Elena Dubinets on ‘A House of Call’

A personal programme note by LPO Artistic Director Elena Dubinets, in response to her experience of the world premiere performance of Heiner Goebbels’s 'A House of Call'.

I don’t know any other piece that revolutionizes orchestral experience the way Heiner Goebbels’ new full-evening full-orchestra cycle A House of Call does. I was fortunate to see the score at Heiner’s house a few months before the premiere and the to hear the world premiere of the piece performed by the Ensemble Modern Orchestra at the Philharmonie Berlin in late August 2020. There is nothing to compare this music to.

Heiner describes the piece as “a phonographic collection from my imaginary notebook.” It uses old, intentionally unrestored recordings from his travels and archival research; recordings still filled with distorted sounds and noises; of spoken word and songs from different cultures and in different languages – Greek, Georgian, Armenian, Namibian, Spanish, German and more.
Hundreds of such recorded bits weave in and out the orchestral fabric; sometimes heard and sometimes barely audible. Since every instrument is amplified (or, I should say, tastefully electrified because the natural loudness of the orchestra is never increased), these recordings become orchestral instruments themselves; they become regular – not soloistic or contrasting –
parts of the score. I perceived the piece as a huge and unique sound world not divided into any elements but, rather, tied together by the shatters of old memories. The orchestra doesn’t interpret the recorded bits; it doesn’t comment on them. They co-exist on equal terms; they all become music.

Heiner says that the orchestra is “confronted with the voices. It presents, supports, accompanies them, answers or objects to them – as in a secular ‘responsory.’”

These recordings carry the voices of real people; their traces (that have survived through more than a century) have became integrated into Goebbels’ piece. The recorded voices carry the individual history of each person, their idiosyncratic physical experiences. Some of these recorded voices were imprinted with signs of racist and colonial conditions that the performers
experienced at the time when these recordings were made, and thus these recordings have become the important documents of human history.

In Goebbels’ piece, these recordings have replaced “proper soloists” with idealized voices who usually get hired for performances of a composer’s work. Instead, the entire concert hall becomes a huge public space where all voices are equally valid: trained and untrained, preconceived and improvised, experienced live and stored on a recording device, instrumental and vocal. In fact, this is exactly where the title of the piece comes from: Heiner believes that concert venues should be public spaces designed for everybody’s expression rather than only for performances of pieces pre-written by composers. He found the term “A House of Call” in James Joyce’s Finnegans Wake (quoted in John Cage’s roaratorio): it stood for a public space where underemployed folks – perhaps carpenters or bricklayers – could find new jobs by being called for a project.

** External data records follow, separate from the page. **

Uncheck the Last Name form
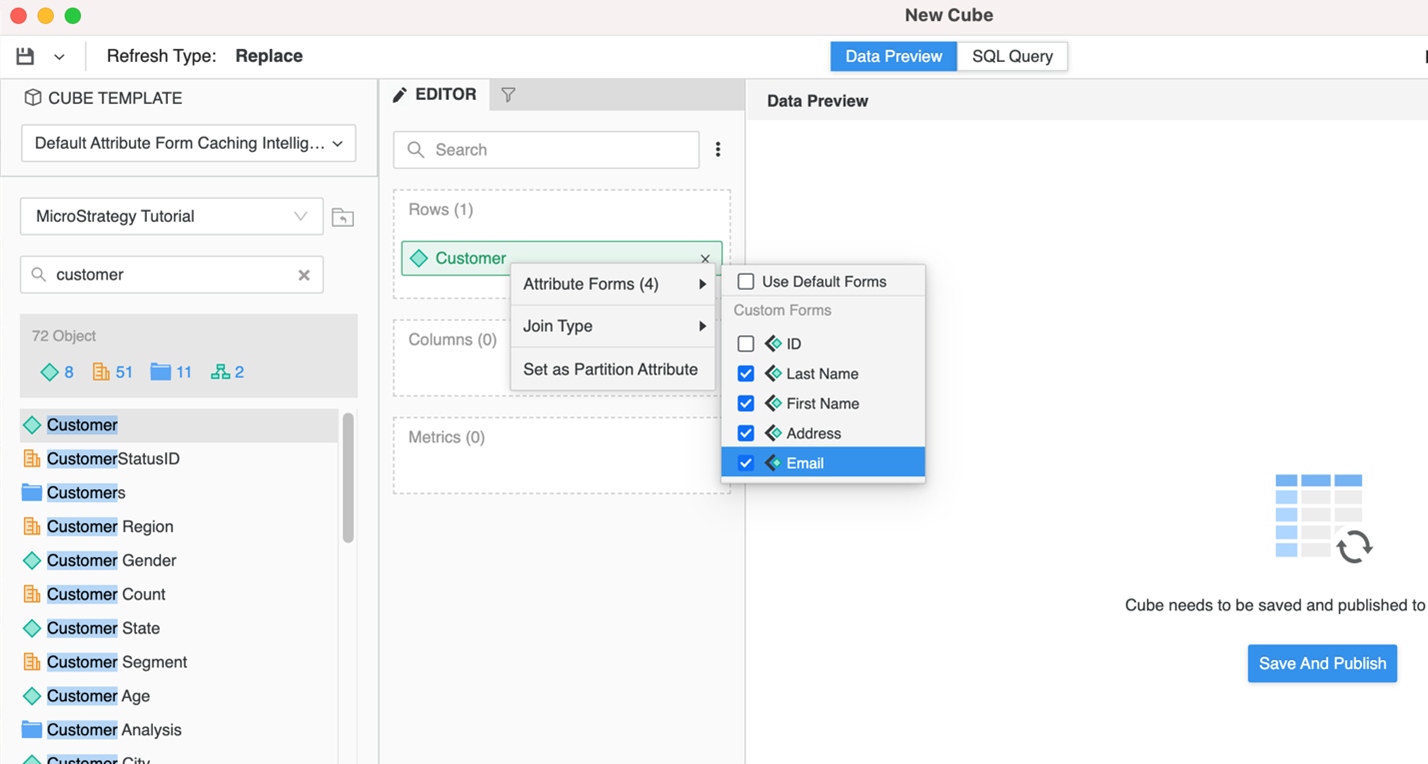The image size is (1428, 764). pyautogui.click(x=746, y=374)
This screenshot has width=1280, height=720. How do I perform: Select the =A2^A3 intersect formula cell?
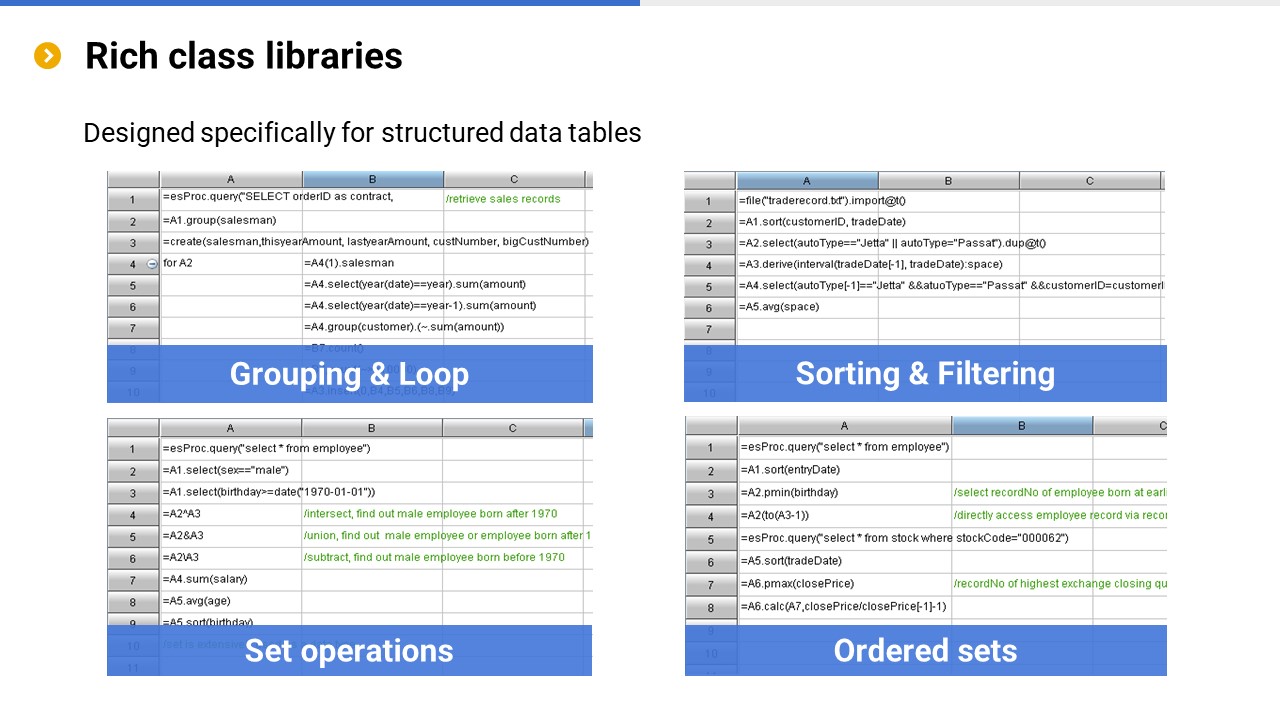tap(183, 514)
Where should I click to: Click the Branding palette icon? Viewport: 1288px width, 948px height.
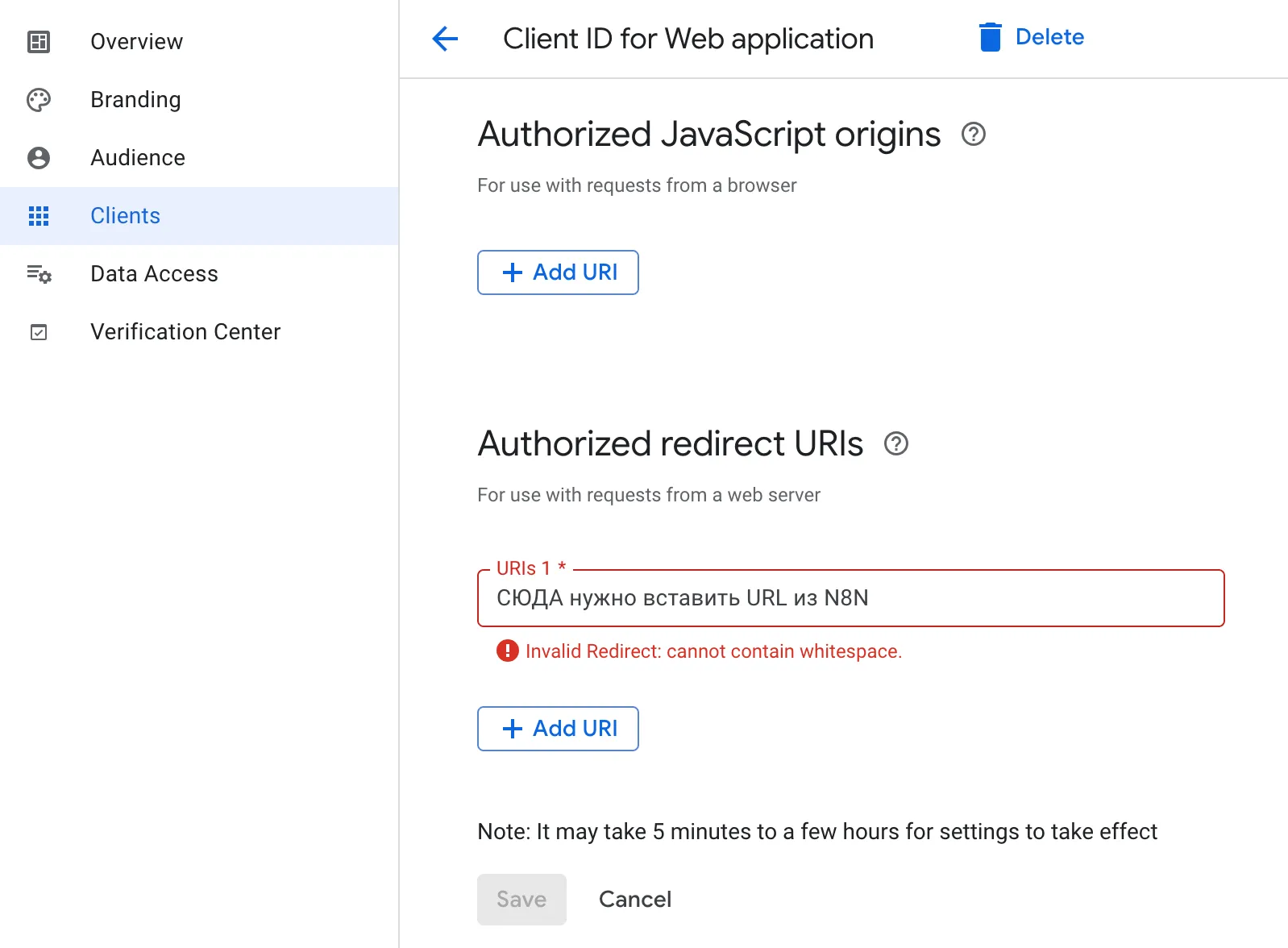[39, 100]
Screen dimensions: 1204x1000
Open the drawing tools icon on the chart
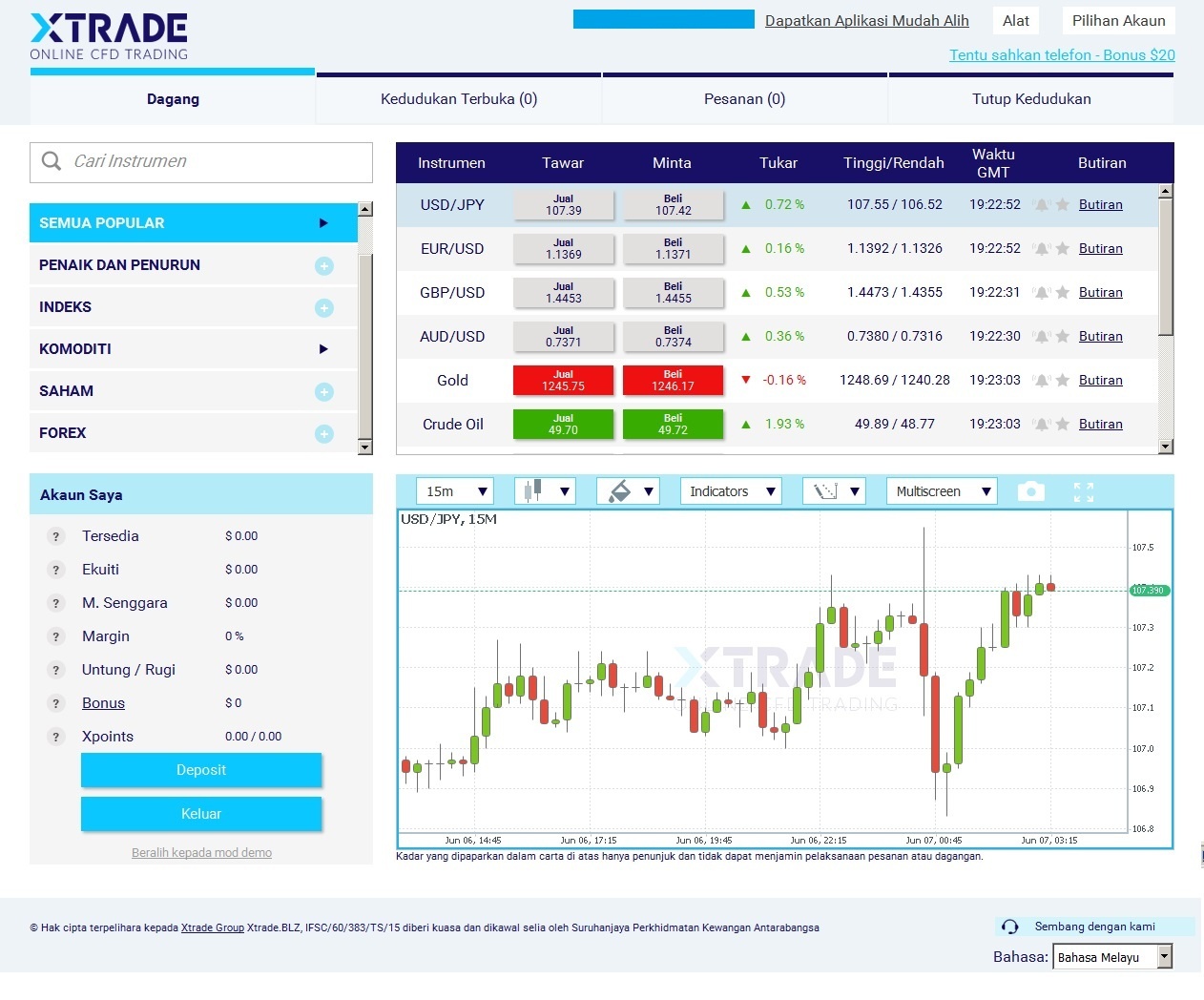coord(827,490)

I have always loved Heiner’s compositional style and aesthetics. A House of Call reinforces its best elements: the incredible drive when no single element is repeated and you sit on the edge of your chair non-expecting and un-expecting the next beat; the regularly interspersed jam sessions in different shapes and forms; the always present immediacy of the time alongside timeliness; the clear and accessible language with unbelievable harmonic and rhythmic intricacies. But this piece is much more. In it, I heard an incredible sound journey that leads you through all possible processes of democratizing the orchestral society, and not just by using dozens of equally important elements like, say, in the dodecaphonic system. It also democratizes one of the most unshakeable and rigid cultural rituals: the ritual of an orchestral concert.

The piece begins before the conductor appears and before the lights go down as the musicians practicing on the stage actually start the process. Then, during the music, some musicians come on the stage only right before playing; others leave the stage when there are breaks in their parts. The conductor is not dominating the stage in a usual way by not being placed in the center of the stages and, rather, standing in a corner with their face half-visible to the audience; the orchestra is thus all turned towards a corner of the stage, not its center. Sometimes the musicians seem to play and chant independently, without following the conductor. The gently amplified music comes at audience members from all over the place, not just from the stage. The lighting design is as essential as the music itself. We are fully immersed in the performance; and the music doesn’t stop after its last sound – at least, it didn’t stop in my heart after the premiere; I continued experiencing it long after the concert, continued reimagining it, reframing, recomposing it in my own way. Isn’t it what Heiner really wants – to allow each one of us to internalize his music, to become not just its observers but also its co-creators, actively rethinking its elements?